I have installed XE client on a w2k3 enterprise ed. terminal server and have followed the oti-01-0082 doc describing "How to avoid registry errors on W2K Client machines running oneworld". The test users are also members of the local "Power Users" groups. XE does not launch and I get a popup saying "You are not licensed to use this application"

If the test user is a member of the local Administrator group, XE launches fine.

On W2K even without the registry mods, members of "Power Users" can launch XE without any problems.

Anyone out there with similar experience?

Your issue is that 2003 has more stringent security. To fix this issue make sure that their NT/AD user/group account has security to the the JDE security files on the root of the C drive. These files are jdeapp.ddp, jdeapp.xdp, jdeauth.dda, jdeauth.xda, jdemod.ddm, jdemod.xdm, jdesec.dds, and jdesec.xds. You may also need to make sure they have access to the files in the B7 folder.

I also put users in the local Power Users group, but I continued to get registry errors in the JDE.LOG. These errors do not seem to cause an issue with OneWorld, but there is a key somewhere that regular domain users do not have permission to update.

Hope this helps.

Did you only fix the registry? Is it safe to assume you added Power Users to the root of each drive and propagated security down the directory trees? If not, there are some other things you should do. The user or group needs to be granted more than read-only access to the jde* files in the root of c:\. You could give them modify to the files or you could also give them custom "special" permissions granting them everything except Full Control, Traverse
Folder, Delete, Change Permissions and Take Ownership.
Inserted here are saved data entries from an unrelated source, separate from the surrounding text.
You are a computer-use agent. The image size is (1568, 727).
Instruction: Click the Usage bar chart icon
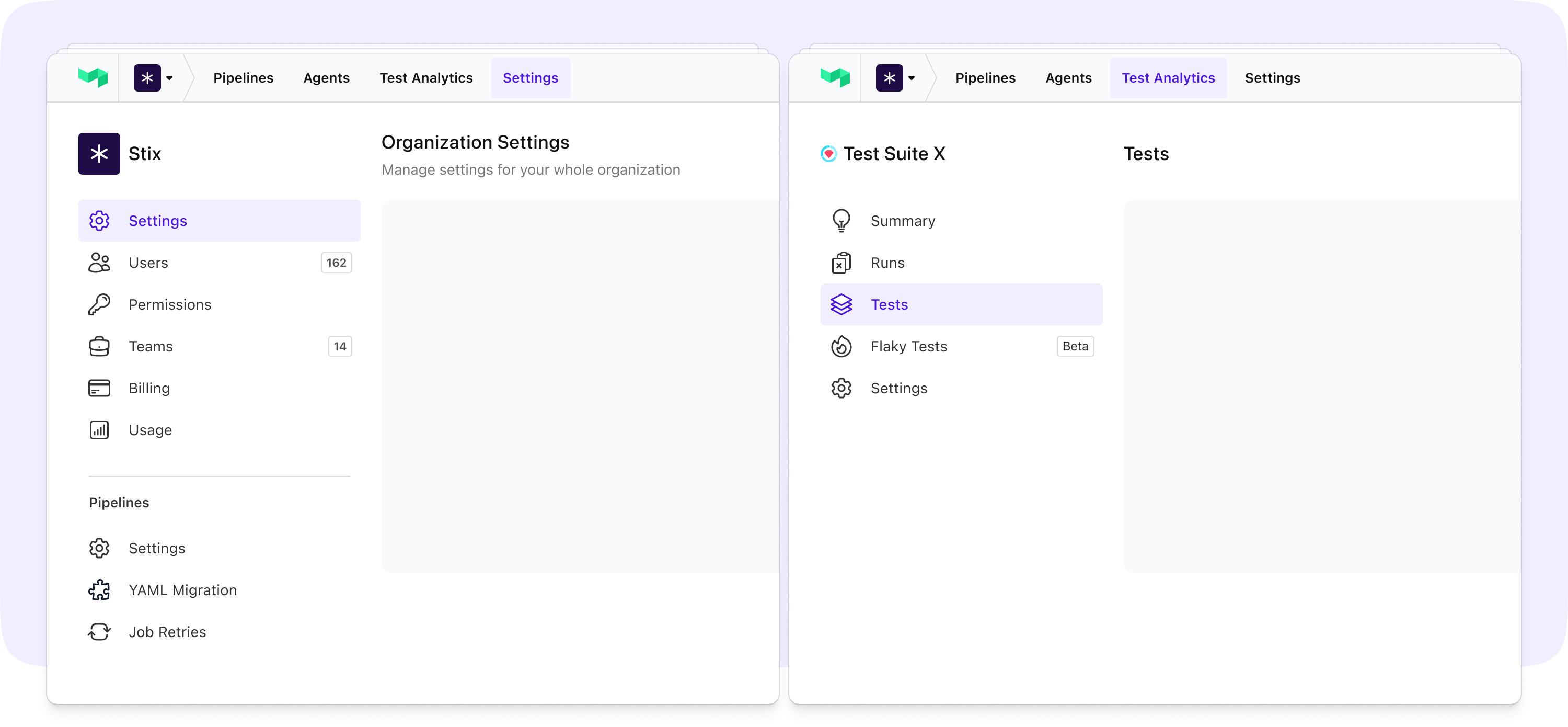point(99,430)
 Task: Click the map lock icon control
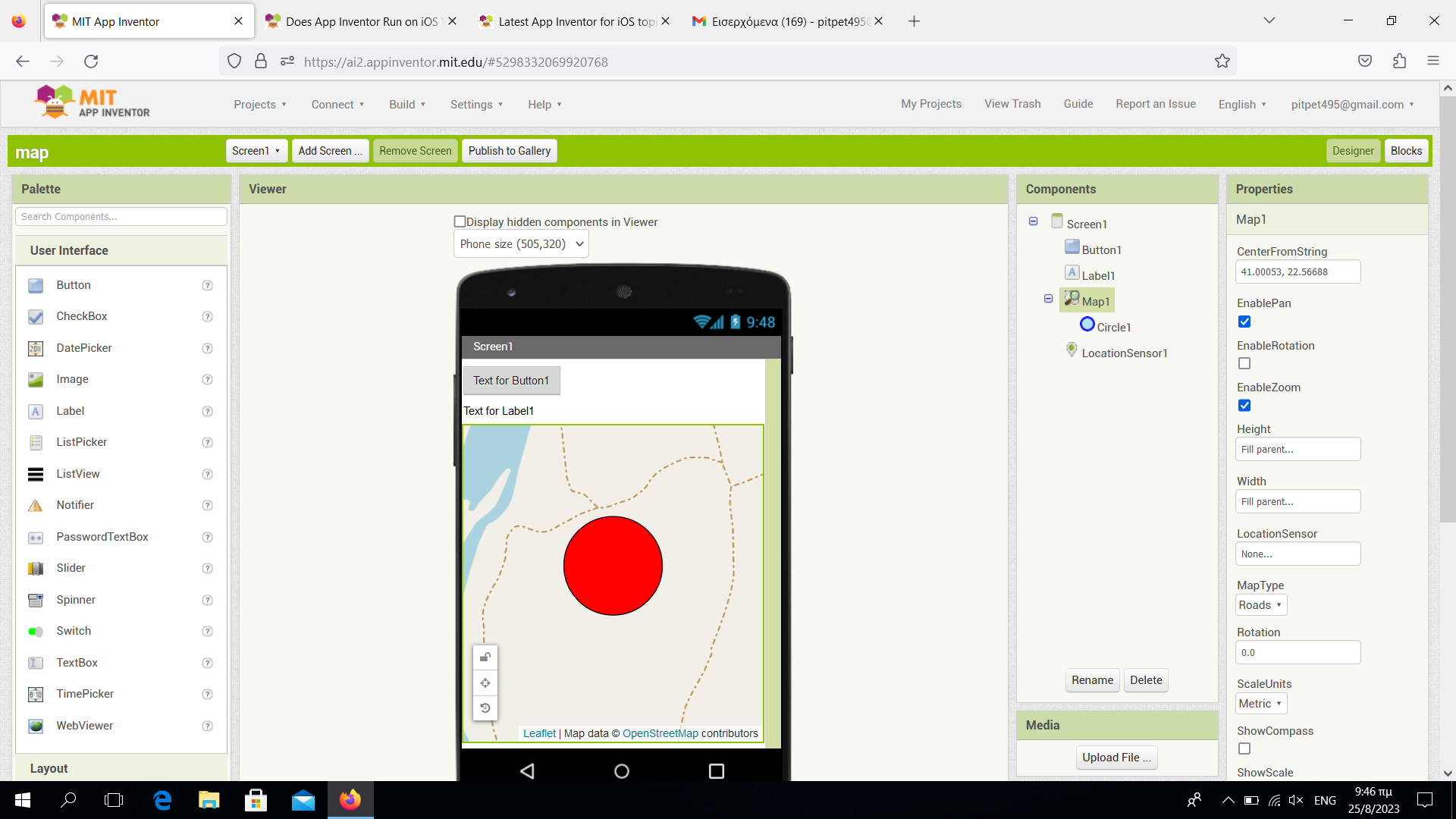pyautogui.click(x=485, y=657)
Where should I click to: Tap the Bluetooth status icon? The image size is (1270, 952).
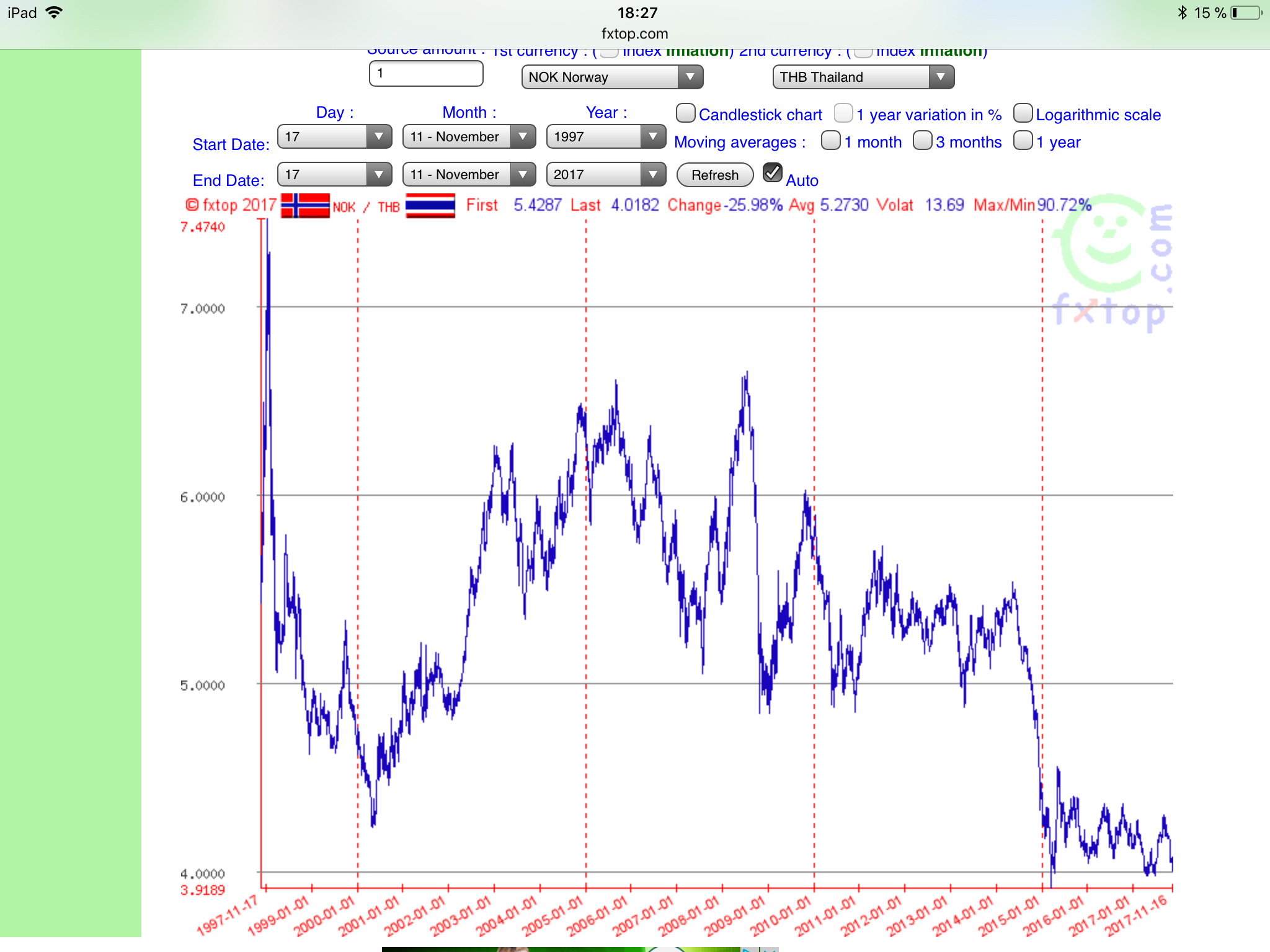point(1182,12)
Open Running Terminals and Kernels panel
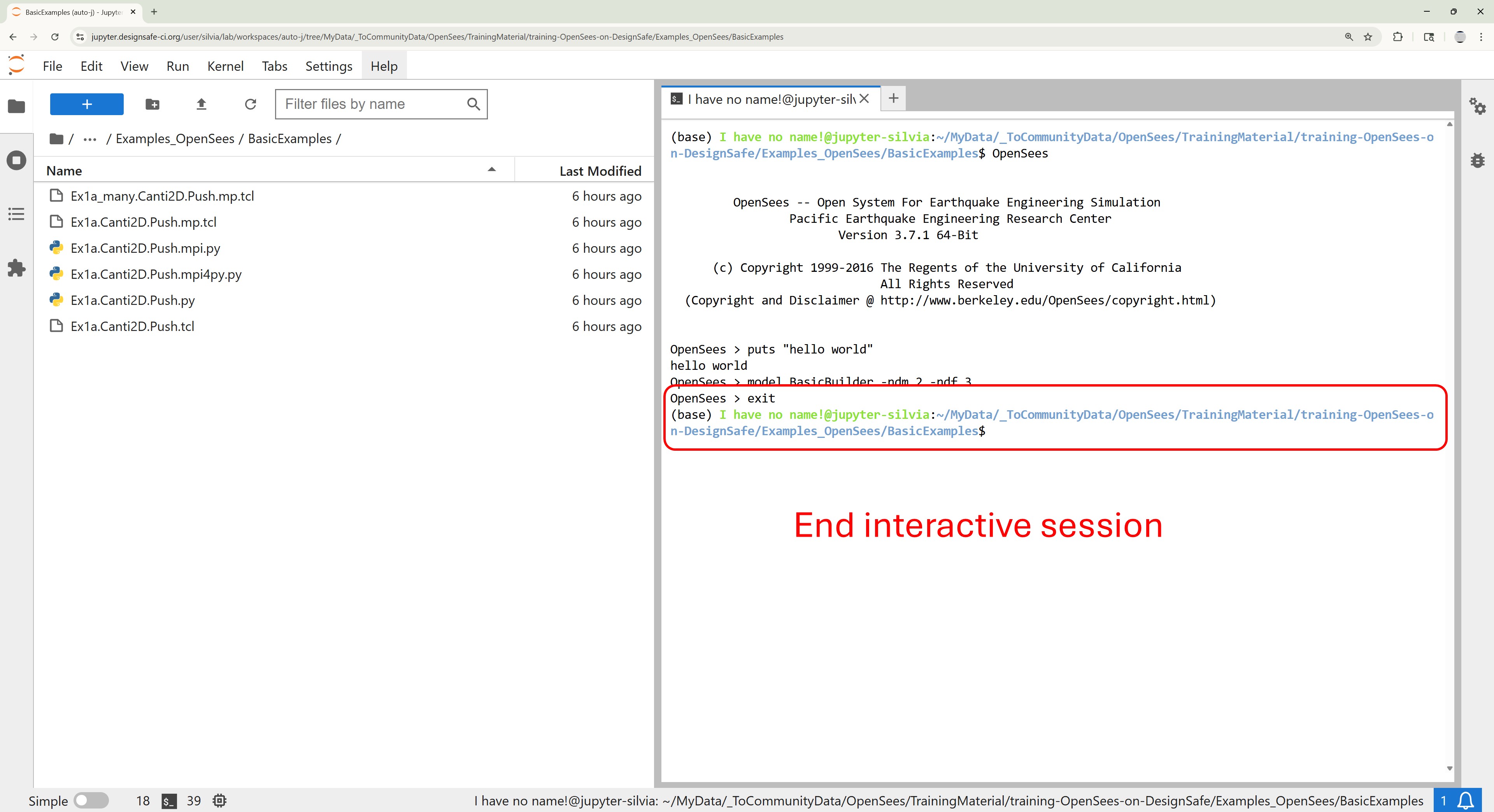This screenshot has height=812, width=1494. 16,160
These files are jdeapp.ddp, jdeapp.xdp, jdeauth.dda, jdeauth.xda, jdemod.ddm, jdemod.xdm, jdesec.dds and jdesec.xds. (8.9 changes these filenames by appending "uni" to the end of the filename before the extension.) You should give them read/execute to the JDE.INI file in %systemroot%. You can remove the Everyone group and add "Authenticated Users" to the list. Since your users are a member of the Power Users group (which is really more permission than you need to give them - I recommend against it) they will be an "Authenticated User" when they log in. Also, OneWorld tends to want to write to the fdaspec files in your pathcode every time you log in. We just give modify access to all files in the spec directory to avoid any problems, and read/list/execute to the business function DLL's in the bin32 directory. You should also give them modify or special permissions to their own profile directory and the one which is created in C:\Documents and Settings or wherever you have the TSE user profiles mapped. I've seeen too much security applied to the profile directory and this can also generate errors in the jde.log and prevent users from viewing PDF files in certain conditions. If you have already given them the appropriate registry permissions to the HKEY_LOCAL_MACHINE\JDEdwardsOneWorld registry key, you should be fine.
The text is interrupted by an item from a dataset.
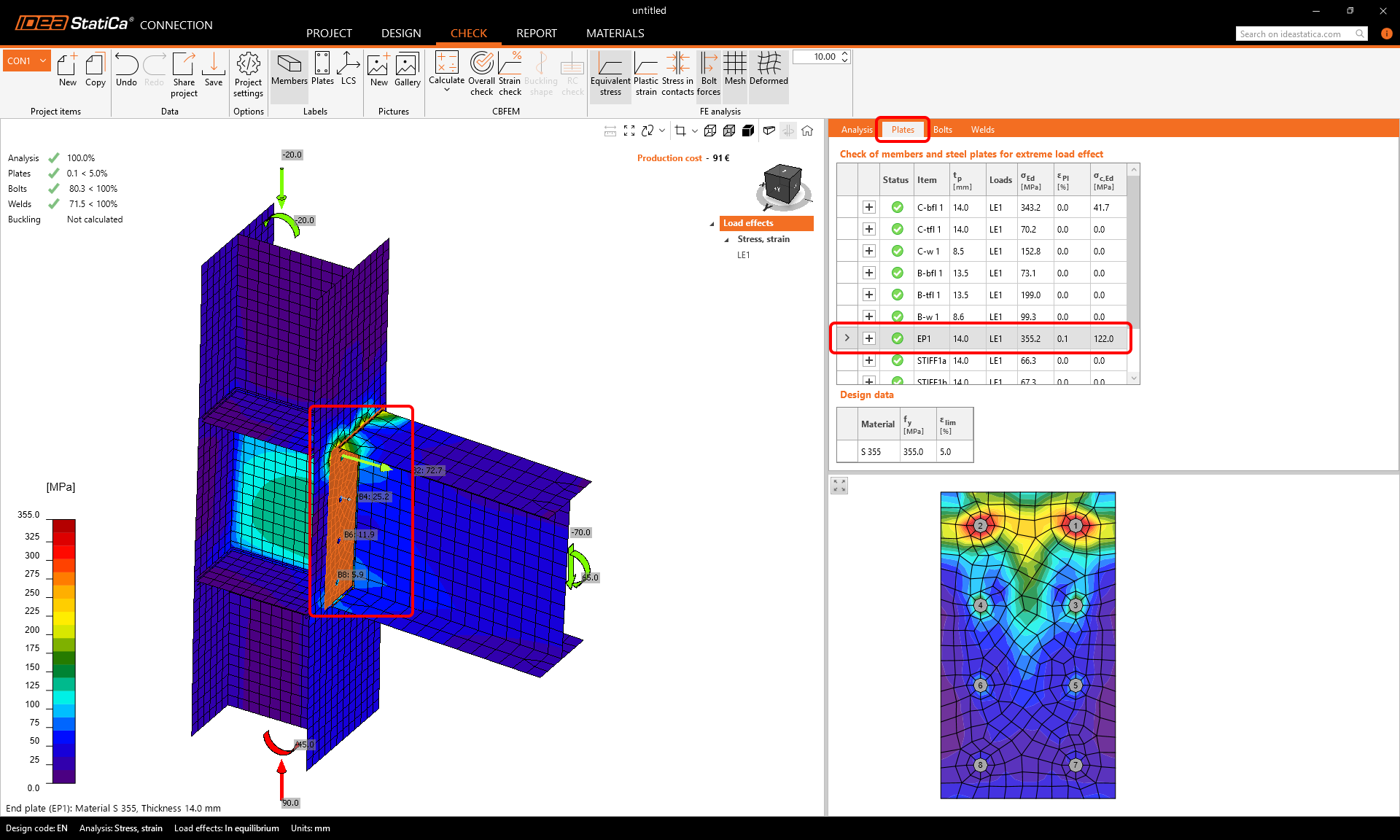
Task: Expand the EP1 row with the chevron
Action: [847, 338]
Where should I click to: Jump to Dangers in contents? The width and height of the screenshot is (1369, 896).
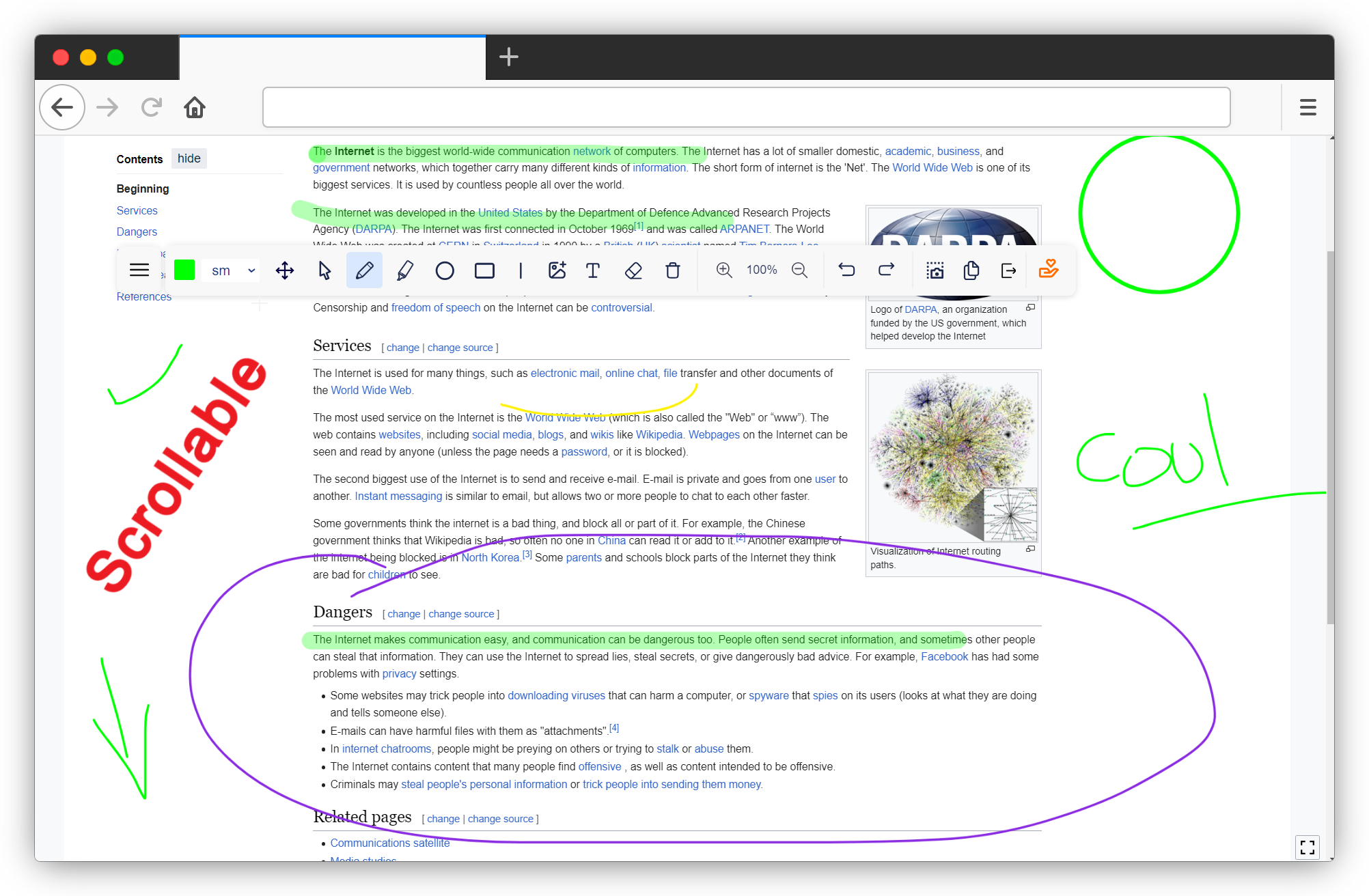(x=137, y=232)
We had many issues getting our TSE's "SOX" compliant. This was one of our bumps in the road. I have to admit we are not running Win2K3 for TSE's, but I do know 2003 has different filesystem and registry security permissions out of the box. Things are pretty much flip-flopped with Windows 2000 on default security (for instance the default Everyone - Full Control in Win2K).
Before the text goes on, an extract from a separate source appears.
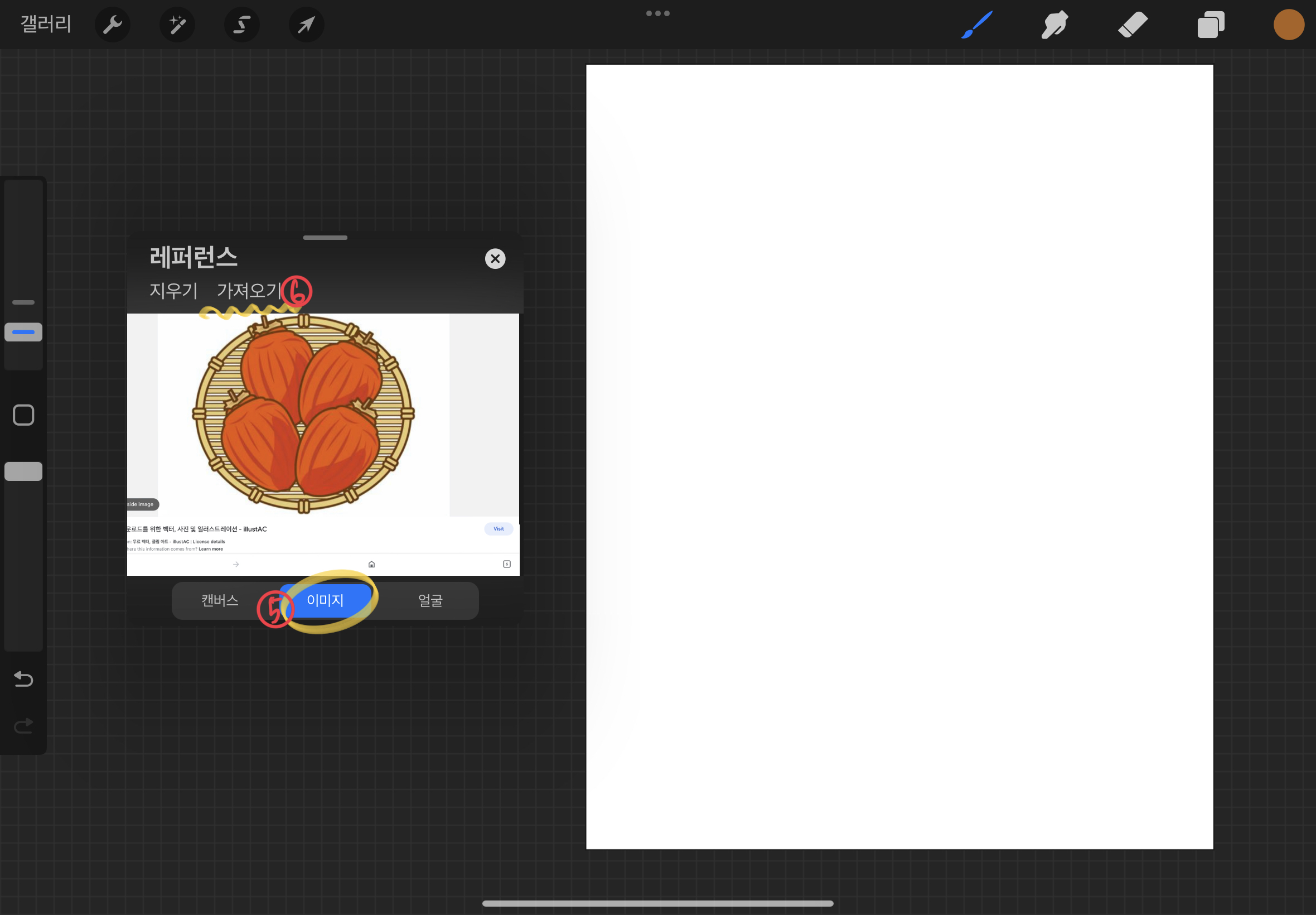Close the 레퍼런스 reference panel

tap(495, 258)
Thanks for the info guys, It works.

I allowed the Power User group access to the root drive files and XE launched perfectly.

I have a similar issue, but it does not appear to be permissions related. The jdesec, jdeauth and jdeapp files cannot be on the root of C:\, because I do not have a C:\! My Citrix server has remapped drives.....how can I make the application look for these files elsewhere?

Ben Towers

Short answer is you can't Ben. There is a way to "virtually" assign the C: drive - but then that defeats the object of what you are trying to do.

Citrix has the ability to remap the C: drive - but OneWorld absolutely must have physical access to the root of the C: drive for the client. theres just no way I know of that can bypass that. Believe me, I tried a while back - but the bad news is you're going to have to get your C: drive back.